Julian Le Grand is the Richard Titmuss Professor of Social Policy at the London
School of Economics and Political Science. From 2003 to 2005 he was seconded to
Number 10 Downing Street as Senior Policy Adviser to the Prime Minister.

He is an Honorary Fellow of the Faculty of Public Health Medicine, a Senior


Associate of the Kings Fund, and a Founding Academician of the Academy of Learned
Societies for the Social Sciences. In 2006 he was awarded an honorary doctorate by
the University of Sussex.

He currently holds two Government chairmanships: Chairman of Health England: the


National Reference Group for Health and Well Being for the Department of Health;
and Chairman of the Social Care Practices Working Group for the Department for
Education and Skills. He is also a member of the Group of Societal Policy Analysts
advising President Jose Barroso of the European Commission.

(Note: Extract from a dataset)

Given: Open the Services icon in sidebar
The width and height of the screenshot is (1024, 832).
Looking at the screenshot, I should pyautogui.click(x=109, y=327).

As well as these positions, he has acted as an adviser to the World Bank, the
World Health Organisation, HM Treasury, the Department of Work and Pensions and
the BBC. He has been vice-chairman of a major teaching hospital, a commissioner on
the Commission for Health Improvement, and a non-executive director of several
health authorities. He has served on many NHS working parties, on several think-
tank commissions and on two grants boards of the Economic and Social Research
Council.

He is the author, co-author or editor of seventeen books and over ninety articles
on economics, philosophy and public policy. His most recent book, Motivation,
Agency and Public Policy: of Knights and Knaves, Pawns and Queens (Oxford
University Press, 2006), was described by the Economist as ‘short, accessible -
and profound’. He was one of Prospect magazine’s 100 top British public
intellectuals, and one of the ESRC’s ten Heroes of Dissemination.

He is one of the principal architects of the UK Government’s current public


service reforms introducing choice and competition into health care and education.
In addition, he was the originator (sole or joint) of several recent developments
in UK and international social policy, including the ‘baby bond’ or Child Trust
Fund, the Partnership Scheme for funding long term care endorsed by the 2005
Wanless Report Securing Good Care for Older People, the Disadvantage Premium for
the education of children from less well off families and for looked after
children, and the Social Work Practice proposed in the 2006 Department for
Education and Skills Green Paper, Care Matters.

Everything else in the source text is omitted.